_Required work_.
Beginning at the line containing "This screenshot has width=788, height=517.", print every line until the records end, keeping each exactly as it is.
┄┄┄┄┄┄┄┄┄┄┄┄┄┄┄┄┄┄┄┄
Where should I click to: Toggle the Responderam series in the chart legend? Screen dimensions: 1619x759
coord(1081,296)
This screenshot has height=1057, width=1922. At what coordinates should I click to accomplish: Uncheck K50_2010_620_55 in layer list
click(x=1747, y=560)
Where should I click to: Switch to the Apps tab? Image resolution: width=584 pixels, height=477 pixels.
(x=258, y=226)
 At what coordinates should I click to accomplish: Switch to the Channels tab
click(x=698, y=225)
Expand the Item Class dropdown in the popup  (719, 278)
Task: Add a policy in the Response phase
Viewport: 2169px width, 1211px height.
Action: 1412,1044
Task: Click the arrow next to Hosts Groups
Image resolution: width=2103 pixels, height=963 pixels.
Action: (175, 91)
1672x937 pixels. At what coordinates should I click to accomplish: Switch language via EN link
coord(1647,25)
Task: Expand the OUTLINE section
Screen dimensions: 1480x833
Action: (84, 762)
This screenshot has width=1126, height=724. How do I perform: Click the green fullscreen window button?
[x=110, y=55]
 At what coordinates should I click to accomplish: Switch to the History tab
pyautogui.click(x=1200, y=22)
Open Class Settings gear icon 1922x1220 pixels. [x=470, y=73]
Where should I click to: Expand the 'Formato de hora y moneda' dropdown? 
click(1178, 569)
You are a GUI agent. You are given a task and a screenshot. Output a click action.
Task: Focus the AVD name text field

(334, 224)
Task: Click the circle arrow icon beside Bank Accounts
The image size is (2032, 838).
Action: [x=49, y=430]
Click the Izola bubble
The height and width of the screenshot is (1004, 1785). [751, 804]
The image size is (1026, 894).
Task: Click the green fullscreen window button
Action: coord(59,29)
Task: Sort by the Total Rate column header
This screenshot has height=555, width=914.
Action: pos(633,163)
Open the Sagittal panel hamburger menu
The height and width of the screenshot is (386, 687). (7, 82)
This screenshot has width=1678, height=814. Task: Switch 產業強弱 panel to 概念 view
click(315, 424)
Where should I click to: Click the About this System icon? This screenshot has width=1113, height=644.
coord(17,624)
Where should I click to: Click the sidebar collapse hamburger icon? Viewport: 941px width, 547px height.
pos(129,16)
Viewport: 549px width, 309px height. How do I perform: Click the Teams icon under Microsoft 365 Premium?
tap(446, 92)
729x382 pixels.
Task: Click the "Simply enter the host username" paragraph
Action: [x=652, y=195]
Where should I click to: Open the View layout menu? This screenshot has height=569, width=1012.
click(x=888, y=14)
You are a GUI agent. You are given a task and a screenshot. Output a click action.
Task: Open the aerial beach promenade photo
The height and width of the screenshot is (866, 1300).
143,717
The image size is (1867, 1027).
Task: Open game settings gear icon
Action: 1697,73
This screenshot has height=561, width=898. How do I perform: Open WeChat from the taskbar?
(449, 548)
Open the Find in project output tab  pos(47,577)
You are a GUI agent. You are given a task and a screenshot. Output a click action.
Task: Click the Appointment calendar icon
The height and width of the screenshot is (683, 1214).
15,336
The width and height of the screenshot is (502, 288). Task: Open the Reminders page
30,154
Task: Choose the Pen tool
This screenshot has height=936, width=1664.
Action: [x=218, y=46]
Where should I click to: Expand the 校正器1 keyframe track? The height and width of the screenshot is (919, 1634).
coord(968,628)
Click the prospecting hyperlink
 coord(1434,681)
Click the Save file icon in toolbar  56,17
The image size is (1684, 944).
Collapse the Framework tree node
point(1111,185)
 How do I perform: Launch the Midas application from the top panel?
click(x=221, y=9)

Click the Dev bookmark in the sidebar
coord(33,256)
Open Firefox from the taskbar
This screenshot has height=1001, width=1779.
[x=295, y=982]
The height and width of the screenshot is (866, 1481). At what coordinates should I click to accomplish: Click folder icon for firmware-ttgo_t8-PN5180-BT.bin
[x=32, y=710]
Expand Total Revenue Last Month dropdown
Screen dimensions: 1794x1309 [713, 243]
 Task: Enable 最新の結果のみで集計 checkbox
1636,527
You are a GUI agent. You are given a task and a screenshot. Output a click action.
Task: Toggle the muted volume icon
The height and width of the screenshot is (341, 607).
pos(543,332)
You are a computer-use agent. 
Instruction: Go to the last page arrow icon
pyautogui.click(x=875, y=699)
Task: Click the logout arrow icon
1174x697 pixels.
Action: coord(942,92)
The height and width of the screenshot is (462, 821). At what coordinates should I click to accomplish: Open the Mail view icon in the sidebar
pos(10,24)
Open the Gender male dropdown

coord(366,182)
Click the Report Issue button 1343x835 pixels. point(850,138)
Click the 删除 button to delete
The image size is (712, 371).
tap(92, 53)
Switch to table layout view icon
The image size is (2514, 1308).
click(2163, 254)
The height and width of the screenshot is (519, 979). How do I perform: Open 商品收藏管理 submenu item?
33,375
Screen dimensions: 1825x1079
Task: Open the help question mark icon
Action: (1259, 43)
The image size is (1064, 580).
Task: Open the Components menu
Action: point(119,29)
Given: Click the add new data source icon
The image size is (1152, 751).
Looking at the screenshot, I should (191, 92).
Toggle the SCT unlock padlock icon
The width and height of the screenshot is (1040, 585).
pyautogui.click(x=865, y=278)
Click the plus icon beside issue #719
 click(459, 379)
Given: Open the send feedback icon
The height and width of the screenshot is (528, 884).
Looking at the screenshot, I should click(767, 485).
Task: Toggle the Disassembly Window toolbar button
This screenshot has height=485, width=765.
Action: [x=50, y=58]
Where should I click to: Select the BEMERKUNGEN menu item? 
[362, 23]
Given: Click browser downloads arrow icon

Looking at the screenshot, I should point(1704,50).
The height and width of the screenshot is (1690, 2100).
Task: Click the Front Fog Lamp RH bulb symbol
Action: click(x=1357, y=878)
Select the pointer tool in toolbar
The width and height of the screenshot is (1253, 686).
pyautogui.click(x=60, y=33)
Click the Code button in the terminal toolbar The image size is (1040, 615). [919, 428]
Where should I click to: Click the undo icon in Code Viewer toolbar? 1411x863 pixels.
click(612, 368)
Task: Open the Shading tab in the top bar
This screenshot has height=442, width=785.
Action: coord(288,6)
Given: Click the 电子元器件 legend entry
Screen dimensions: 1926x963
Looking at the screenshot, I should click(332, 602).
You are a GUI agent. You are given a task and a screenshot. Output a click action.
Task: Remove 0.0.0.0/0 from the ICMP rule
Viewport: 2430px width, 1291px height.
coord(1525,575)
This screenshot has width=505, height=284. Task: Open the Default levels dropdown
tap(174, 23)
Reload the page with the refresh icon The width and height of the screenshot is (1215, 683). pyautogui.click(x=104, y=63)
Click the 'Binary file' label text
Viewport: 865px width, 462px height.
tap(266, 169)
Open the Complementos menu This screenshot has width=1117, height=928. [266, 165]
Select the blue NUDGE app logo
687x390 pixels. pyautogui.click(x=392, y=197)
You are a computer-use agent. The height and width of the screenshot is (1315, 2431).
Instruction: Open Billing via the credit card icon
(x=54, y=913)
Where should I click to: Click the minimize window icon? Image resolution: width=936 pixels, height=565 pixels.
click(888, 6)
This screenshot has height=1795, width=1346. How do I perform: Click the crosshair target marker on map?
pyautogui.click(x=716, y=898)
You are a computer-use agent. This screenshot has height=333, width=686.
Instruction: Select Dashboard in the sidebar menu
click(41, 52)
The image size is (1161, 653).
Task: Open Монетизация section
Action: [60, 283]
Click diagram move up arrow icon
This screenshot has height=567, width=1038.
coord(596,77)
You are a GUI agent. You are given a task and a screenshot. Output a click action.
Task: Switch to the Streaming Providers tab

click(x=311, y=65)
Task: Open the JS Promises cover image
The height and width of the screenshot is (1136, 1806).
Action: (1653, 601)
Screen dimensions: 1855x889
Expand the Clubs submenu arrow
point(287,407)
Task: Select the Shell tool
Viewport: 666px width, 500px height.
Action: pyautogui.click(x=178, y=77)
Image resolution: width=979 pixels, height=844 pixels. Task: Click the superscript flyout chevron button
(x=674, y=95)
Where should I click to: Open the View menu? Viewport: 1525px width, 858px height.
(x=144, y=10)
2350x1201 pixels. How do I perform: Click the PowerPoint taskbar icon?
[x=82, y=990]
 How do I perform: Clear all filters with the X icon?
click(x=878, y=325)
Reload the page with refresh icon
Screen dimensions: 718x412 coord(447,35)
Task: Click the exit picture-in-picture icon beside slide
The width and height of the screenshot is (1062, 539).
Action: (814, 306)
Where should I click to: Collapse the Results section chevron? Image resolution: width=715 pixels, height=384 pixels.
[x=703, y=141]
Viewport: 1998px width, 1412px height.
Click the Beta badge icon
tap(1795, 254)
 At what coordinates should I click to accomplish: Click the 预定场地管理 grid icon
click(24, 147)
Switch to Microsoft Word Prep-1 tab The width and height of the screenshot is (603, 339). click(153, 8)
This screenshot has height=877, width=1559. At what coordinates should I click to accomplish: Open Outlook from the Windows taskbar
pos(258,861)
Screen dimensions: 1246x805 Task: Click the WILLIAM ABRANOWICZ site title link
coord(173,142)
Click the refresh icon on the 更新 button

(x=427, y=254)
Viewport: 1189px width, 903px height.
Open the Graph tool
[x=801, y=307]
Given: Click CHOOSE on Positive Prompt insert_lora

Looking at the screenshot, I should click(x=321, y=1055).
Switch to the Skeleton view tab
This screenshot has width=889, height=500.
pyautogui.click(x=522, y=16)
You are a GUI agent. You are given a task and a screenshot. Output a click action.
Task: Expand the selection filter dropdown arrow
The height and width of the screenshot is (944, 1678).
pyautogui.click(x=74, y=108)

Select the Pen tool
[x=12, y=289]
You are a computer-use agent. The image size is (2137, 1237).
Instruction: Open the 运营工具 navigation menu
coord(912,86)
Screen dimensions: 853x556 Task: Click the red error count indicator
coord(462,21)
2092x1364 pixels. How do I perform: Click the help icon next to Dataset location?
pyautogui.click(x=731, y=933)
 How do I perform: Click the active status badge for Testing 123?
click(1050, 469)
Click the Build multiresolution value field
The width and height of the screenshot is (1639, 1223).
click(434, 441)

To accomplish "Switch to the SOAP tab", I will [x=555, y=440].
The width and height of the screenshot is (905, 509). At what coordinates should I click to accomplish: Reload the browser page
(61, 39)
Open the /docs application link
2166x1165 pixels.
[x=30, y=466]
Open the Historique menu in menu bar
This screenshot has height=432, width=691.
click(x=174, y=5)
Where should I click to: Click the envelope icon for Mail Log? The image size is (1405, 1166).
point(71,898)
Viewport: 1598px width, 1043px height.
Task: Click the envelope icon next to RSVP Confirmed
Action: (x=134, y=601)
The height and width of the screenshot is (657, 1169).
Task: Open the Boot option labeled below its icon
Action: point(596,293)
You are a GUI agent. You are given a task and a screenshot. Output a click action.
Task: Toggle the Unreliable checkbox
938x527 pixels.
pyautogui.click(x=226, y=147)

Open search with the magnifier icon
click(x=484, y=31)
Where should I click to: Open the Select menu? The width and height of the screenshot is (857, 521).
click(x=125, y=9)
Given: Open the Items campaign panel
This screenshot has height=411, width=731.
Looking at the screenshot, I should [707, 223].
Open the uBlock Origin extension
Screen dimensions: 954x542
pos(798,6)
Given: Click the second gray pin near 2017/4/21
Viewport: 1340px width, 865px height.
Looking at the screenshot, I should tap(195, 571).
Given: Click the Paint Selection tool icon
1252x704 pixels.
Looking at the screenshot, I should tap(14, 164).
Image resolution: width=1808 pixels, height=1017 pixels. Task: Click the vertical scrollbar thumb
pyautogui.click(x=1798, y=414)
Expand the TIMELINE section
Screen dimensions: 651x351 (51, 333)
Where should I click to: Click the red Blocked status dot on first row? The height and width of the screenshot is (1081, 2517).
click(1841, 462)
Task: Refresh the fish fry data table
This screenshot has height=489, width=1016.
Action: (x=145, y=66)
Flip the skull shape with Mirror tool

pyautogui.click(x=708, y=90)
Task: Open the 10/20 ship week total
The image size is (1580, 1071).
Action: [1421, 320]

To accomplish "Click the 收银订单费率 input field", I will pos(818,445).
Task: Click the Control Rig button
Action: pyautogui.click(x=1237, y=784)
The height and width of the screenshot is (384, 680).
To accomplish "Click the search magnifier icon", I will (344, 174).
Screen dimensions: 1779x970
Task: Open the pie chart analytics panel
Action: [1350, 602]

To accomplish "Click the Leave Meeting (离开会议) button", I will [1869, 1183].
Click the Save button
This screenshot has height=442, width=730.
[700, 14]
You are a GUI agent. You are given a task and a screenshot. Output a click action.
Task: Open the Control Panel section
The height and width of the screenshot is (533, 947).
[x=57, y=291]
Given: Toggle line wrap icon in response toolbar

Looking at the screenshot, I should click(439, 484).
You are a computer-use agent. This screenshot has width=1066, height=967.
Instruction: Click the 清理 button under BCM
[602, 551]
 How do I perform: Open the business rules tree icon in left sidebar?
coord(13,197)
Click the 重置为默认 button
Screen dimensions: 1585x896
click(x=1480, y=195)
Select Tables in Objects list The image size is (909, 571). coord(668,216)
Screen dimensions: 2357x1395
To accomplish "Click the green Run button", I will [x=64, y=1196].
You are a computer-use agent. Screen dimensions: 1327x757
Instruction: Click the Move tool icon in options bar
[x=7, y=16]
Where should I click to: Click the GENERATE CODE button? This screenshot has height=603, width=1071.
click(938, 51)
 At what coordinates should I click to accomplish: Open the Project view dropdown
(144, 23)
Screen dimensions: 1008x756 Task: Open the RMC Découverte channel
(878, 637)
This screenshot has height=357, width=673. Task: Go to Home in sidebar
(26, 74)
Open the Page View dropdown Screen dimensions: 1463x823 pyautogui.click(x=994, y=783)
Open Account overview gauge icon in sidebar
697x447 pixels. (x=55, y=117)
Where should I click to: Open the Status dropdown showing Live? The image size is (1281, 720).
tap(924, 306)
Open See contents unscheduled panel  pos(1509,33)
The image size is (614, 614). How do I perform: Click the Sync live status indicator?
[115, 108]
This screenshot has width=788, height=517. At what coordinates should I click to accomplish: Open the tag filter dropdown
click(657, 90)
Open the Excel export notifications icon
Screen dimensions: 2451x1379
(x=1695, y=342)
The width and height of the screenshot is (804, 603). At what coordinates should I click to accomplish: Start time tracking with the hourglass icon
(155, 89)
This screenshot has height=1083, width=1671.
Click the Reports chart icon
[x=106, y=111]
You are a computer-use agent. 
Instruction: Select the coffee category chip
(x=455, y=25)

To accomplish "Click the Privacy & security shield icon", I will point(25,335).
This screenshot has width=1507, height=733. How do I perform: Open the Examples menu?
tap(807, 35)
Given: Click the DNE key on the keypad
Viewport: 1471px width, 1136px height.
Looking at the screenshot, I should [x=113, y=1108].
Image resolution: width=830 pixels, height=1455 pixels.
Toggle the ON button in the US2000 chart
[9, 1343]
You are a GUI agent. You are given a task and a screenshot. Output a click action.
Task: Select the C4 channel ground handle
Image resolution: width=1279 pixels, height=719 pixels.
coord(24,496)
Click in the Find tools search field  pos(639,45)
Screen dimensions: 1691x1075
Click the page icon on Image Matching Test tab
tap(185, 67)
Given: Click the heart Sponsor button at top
┄┄┄┄┄┄┄┄┄┄┄┄┄┄┄┄┄┄┄┄
_Response to the exercise_.
This screenshot has width=788, height=517. At what coordinates should I click to accomplish: Open the tag filter dropdown
click(657, 90)
Open the Excel export notifications icon
Screen dimensions: 2451x1379
(x=1695, y=342)
The width and height of the screenshot is (804, 603). At what coordinates should I click to accomplish: Start time tracking with the hourglass icon
(155, 89)
This screenshot has height=1083, width=1671.
Click the Reports chart icon
[x=106, y=111]
You are a computer-use agent. 
Instruction: Select the coffee category chip
(x=455, y=25)

To accomplish "Click the Privacy & security shield icon", I will point(25,335).
This screenshot has width=1507, height=733. How do I perform: Open the Examples menu?
tap(807, 35)
Given: Click the DNE key on the keypad
Viewport: 1471px width, 1136px height.
Looking at the screenshot, I should [x=113, y=1108].
Image resolution: width=830 pixels, height=1455 pixels.
Toggle the ON button in the US2000 chart
[9, 1343]
You are a GUI agent. You are given a task and a screenshot. Output a click action.
Task: Select the C4 channel ground handle
Image resolution: width=1279 pixels, height=719 pixels.
coord(24,496)
Click in the Find tools search field  pos(639,45)
Screen dimensions: 1691x1075
Click the page icon on Image Matching Test tab
tap(185, 67)
Given: Click the heart Sponsor button at top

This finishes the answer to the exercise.